● RECORDED INFORMATION
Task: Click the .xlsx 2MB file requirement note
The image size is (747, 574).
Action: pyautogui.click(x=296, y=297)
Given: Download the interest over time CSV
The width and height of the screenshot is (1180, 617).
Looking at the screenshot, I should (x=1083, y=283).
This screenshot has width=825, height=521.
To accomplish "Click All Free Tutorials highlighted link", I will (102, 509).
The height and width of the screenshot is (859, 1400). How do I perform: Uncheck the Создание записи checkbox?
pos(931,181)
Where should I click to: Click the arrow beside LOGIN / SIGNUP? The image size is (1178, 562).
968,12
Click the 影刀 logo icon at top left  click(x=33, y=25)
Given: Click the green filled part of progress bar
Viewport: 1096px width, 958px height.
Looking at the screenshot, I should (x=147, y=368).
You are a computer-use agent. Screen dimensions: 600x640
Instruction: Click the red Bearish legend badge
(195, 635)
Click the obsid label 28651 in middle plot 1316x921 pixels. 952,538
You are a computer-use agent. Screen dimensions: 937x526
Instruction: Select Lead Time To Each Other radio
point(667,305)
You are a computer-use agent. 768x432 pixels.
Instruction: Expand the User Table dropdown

● WORK REQUEST
Every line of the data above should be reproduced word for word.

● TASK SOLUTION
Task: Click the .xlsx 2MB file requirement note
The image size is (747, 574).
Action: pyautogui.click(x=296, y=297)
Given: Download the interest over time CSV
The width and height of the screenshot is (1180, 617).
Looking at the screenshot, I should (x=1083, y=283).
This screenshot has width=825, height=521.
To accomplish "Click All Free Tutorials highlighted link", I will (102, 509).
The height and width of the screenshot is (859, 1400). How do I perform: Uncheck the Создание записи checkbox?
pos(931,181)
Where should I click to: Click the arrow beside LOGIN / SIGNUP? The image size is (1178, 562).
968,12
Click the 影刀 logo icon at top left  click(x=33, y=25)
Given: Click the green filled part of progress bar
Viewport: 1096px width, 958px height.
Looking at the screenshot, I should (x=147, y=368).
You are a computer-use agent. Screen dimensions: 600x640
Instruction: Click the red Bearish legend badge
(195, 635)
Click the obsid label 28651 in middle plot 1316x921 pixels. 952,538
You are a computer-use agent. Screen dimensions: 937x526
Instruction: Select Lead Time To Each Other radio
point(667,305)
You are a computer-use agent. 768x432 pixels.
Instruction: Expand the User Table dropdown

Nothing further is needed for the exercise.